### The problem
Retype precisely the section of the data that starts at the line containing "You are a computer-use agent. The" and runs to its final line, ends included.

[Items from a data source]
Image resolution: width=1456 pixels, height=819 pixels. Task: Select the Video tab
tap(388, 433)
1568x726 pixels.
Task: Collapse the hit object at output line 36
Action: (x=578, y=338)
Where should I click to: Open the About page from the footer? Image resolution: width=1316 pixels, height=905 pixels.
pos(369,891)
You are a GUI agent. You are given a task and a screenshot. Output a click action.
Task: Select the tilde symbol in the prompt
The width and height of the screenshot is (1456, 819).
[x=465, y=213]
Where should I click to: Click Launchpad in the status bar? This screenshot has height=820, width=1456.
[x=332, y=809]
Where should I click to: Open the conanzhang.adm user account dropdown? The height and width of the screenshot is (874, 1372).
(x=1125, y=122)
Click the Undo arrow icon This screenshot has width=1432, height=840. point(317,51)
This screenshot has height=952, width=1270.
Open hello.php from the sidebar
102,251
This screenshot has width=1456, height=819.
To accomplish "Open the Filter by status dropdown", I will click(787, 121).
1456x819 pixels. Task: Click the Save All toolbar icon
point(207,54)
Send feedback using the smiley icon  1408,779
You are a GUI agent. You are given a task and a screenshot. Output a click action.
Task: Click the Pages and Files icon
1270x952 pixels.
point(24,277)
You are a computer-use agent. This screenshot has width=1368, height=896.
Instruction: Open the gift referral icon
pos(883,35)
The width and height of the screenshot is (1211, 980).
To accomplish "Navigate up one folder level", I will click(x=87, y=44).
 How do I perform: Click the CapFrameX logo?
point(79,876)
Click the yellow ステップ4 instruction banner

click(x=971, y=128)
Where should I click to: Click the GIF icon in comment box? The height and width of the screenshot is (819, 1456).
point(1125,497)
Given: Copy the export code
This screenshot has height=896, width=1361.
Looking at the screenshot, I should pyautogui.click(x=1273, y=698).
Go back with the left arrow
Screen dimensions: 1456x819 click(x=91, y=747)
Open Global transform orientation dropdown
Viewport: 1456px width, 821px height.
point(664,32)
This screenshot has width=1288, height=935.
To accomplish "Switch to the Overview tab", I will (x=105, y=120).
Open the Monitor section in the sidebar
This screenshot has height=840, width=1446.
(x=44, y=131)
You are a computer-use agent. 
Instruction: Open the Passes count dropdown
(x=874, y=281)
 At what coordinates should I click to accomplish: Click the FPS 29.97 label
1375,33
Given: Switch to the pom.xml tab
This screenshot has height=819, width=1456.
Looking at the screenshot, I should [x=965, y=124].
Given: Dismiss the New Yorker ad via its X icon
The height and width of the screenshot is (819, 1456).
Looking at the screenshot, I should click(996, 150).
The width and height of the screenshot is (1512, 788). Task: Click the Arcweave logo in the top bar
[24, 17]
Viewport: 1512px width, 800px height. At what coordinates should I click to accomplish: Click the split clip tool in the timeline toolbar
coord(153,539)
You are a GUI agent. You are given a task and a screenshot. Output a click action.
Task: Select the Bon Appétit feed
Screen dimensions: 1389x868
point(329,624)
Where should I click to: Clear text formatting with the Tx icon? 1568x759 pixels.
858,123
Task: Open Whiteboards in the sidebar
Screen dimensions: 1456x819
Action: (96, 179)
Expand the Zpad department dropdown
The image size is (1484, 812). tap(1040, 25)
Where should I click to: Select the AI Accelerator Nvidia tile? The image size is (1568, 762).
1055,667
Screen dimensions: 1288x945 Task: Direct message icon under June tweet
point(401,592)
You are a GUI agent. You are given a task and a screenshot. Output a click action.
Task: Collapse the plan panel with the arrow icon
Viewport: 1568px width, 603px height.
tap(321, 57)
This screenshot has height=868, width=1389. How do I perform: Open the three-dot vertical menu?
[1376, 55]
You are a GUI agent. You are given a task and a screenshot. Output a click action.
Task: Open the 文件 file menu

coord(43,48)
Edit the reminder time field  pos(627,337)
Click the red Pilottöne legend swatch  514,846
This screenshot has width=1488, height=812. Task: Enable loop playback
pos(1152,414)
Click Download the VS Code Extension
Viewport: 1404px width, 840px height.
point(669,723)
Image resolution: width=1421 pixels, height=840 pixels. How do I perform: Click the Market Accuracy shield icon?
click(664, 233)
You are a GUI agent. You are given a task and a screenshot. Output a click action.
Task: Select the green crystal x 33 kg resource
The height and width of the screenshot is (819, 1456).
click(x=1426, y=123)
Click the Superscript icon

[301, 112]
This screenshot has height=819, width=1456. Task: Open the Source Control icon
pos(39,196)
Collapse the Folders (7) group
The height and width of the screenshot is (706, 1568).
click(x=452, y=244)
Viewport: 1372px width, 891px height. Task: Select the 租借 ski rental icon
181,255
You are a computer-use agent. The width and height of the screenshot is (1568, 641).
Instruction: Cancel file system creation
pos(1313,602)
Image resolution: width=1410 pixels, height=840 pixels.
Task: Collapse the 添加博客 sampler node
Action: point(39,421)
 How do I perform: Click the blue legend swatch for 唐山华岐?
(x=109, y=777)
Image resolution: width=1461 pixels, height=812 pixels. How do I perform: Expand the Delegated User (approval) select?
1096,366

### Expected answer
You are a computer-use agent. The width and height of the screenshot is (1568, 641).
Instruction: Cancel file system creation
pos(1313,602)
Image resolution: width=1410 pixels, height=840 pixels.
Task: Collapse the 添加博客 sampler node
Action: point(39,421)
 How do I perform: Click the blue legend swatch for 唐山华岐?
(x=109, y=777)
Image resolution: width=1461 pixels, height=812 pixels. How do I perform: Expand the Delegated User (approval) select?
1096,366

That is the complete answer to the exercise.